Univention Bugzilla – Bug 56728
UnicodeDecodeError when trying to import non-unicode file (school import)
Last modified: 2023-12-19 16:01:56 CET
In a customer environment, user import files are encrypted with PGP and then get decrypted using a custom HttpApiCsvReader class. Currently, this fails if the encrypted file is a binary file: 2023-10-12 09:18:25 INFO cmdline.prepare_import:197 ------ UCS@school import tool starting ------ 2023-10-12 09:18:25 INFO cmdline.prepare_import:199 Import started by HTTP API (class 'HttpApiImportFrontend'). 2023-10-12 09:18:25 ERROR tasks.run_import_job:111 An error occurred while preparing the import job: 'utf-8' codec can't decode byte 0x85 in position 0: invalid start byte Traceback (most recent call last): File "/usr/lib/python3/dist-packages/ucsschool/http_api/import_api/tasks.py", line 104, in run_import_job runner.prepare_import() File "/usr/lib/python3/dist-packages/ucsschool/importer/frontend/cmdline.py", line 203, in prepare_import line = fin.readline() File "/usr/lib/python3.7/codecs.py", line 322, in decode (result, consumed) = self._buffer_decode(data, self.errors, final) UnicodeDecodeError: 'utf-8' codec can't decode byte 0x85 in position 0: invalid start byte The importer tries to print the first line from the file it wants to import, and fails if it is not a valid utf-8 file. In UCS 4 this used to work, and likely broke because of the upgrade to Python 3.
This does not only happen when trying to import binary files, but for any non-unicode file types. Customer wants to import a file that is encoded in iso-8859-1/latin-1; which results in the same error. I changed the title to reflect that.
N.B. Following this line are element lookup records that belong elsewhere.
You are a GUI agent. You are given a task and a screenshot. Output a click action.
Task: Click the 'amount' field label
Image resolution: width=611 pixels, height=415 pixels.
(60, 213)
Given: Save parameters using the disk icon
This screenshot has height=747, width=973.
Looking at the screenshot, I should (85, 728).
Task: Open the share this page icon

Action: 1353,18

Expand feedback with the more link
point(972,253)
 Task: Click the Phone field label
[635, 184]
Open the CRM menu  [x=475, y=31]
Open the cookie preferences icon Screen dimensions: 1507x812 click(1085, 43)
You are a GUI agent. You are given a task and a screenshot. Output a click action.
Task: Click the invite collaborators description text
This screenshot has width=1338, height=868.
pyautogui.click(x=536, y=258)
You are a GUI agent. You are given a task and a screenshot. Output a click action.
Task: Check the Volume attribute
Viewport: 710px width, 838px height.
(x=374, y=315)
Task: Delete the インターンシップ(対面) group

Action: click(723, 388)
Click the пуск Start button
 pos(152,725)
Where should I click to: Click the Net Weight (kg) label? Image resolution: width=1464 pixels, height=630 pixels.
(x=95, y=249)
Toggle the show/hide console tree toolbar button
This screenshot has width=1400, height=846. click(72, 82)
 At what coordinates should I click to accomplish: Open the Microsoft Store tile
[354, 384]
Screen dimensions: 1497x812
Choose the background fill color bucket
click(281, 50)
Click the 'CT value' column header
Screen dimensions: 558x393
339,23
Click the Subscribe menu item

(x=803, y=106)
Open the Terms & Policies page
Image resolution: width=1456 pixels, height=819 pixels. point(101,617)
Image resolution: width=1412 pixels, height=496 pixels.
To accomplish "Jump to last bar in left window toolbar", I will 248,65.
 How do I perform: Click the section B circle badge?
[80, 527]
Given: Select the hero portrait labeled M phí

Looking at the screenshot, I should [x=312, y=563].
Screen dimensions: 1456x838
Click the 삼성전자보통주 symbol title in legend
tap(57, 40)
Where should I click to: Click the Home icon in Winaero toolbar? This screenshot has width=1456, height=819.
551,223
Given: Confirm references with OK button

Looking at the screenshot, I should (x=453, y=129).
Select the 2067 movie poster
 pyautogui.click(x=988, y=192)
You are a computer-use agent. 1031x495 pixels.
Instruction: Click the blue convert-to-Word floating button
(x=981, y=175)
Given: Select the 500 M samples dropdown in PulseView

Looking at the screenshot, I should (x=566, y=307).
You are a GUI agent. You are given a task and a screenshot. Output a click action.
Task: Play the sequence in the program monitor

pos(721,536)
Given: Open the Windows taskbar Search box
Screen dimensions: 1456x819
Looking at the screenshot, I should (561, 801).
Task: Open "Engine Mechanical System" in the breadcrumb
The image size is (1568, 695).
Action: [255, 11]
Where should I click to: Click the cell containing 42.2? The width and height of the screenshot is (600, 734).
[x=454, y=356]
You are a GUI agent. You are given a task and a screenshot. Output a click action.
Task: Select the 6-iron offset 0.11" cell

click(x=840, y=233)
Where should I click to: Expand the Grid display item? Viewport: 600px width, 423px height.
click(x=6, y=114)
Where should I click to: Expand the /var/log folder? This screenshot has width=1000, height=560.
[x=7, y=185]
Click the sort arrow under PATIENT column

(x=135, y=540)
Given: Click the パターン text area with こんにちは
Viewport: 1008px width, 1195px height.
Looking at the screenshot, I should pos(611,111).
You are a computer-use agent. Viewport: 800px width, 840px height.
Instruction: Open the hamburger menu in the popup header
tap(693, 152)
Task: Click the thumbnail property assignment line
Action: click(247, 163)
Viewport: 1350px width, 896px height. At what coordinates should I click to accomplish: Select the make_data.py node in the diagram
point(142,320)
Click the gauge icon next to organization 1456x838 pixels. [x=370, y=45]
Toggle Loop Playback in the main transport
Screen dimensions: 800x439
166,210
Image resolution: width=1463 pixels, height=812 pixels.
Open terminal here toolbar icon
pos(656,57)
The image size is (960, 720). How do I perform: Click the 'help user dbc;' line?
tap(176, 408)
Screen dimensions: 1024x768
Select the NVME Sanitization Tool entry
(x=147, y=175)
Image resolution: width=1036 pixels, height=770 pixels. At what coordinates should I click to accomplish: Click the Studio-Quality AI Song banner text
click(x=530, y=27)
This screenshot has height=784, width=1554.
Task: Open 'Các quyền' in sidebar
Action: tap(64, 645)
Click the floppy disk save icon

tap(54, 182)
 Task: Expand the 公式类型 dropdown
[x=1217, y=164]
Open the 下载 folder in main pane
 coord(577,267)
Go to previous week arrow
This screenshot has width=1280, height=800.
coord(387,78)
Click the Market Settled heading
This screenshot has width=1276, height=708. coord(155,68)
This is indeed a bug. The importer generally supports different encodings and has methods to recognize it from the file. BUT: At the spot we get the exception we print the first line of the import file for debugging purposes (verified by Daniel Tröder), as it is useful for customers and support due to the many occasions where imports failed because the header was faulty. We do a simple open() statement, which tries to read the file in text mode, which in turn defaults to utf-8. Since this is for debugging purposes only, the solution is quite simple: diff --git a/ucs-school-import/modules/ucsschool/importer/frontend/cmdline.py b/ucs-school-import/modules/ucsschool/importer/frontend/cmdline.py index 5136af597..3dff8743a 100755 --- a/ucs-school-import/modules/ucsschool/importer/frontend/cmdline.py +++ b/ucs-school-import/modules/ucsschool/importer/frontend/cmdline.py @@ -199,7 +199,7 @@ class CommandLine(object): "Import started by %s (class %r).", self.import_initiator, self.__class__.__name__ ) - with open(self.config["input"]["filename"]) as fin: + with open(self.config["input"]["filename"], "rb") as fin: line = fin.readline() self.logger.info("First line of %r:\n%r", self.config["input"]["filename"], line) We just have to open the file in read-byte mode instead to avoid encoding problems here. Until this bug is fixed, you could apply this patch in the customer environment to fix the problem temporarily.
Fixed with ucs-school-import (18.0.40) 34c30aa9727dca72ee1c5853b16d2c85dcb3c992
Errata updates for UCS@school 5.0 v4 have been released. https://docs.software-univention.de/ucsschool-changelog/5.0v4/en/changelog.html https://docs.software-univention.de/ucsschool-changelog/5.0v4/de/changelog.html If this error occurs again, please clone this bug.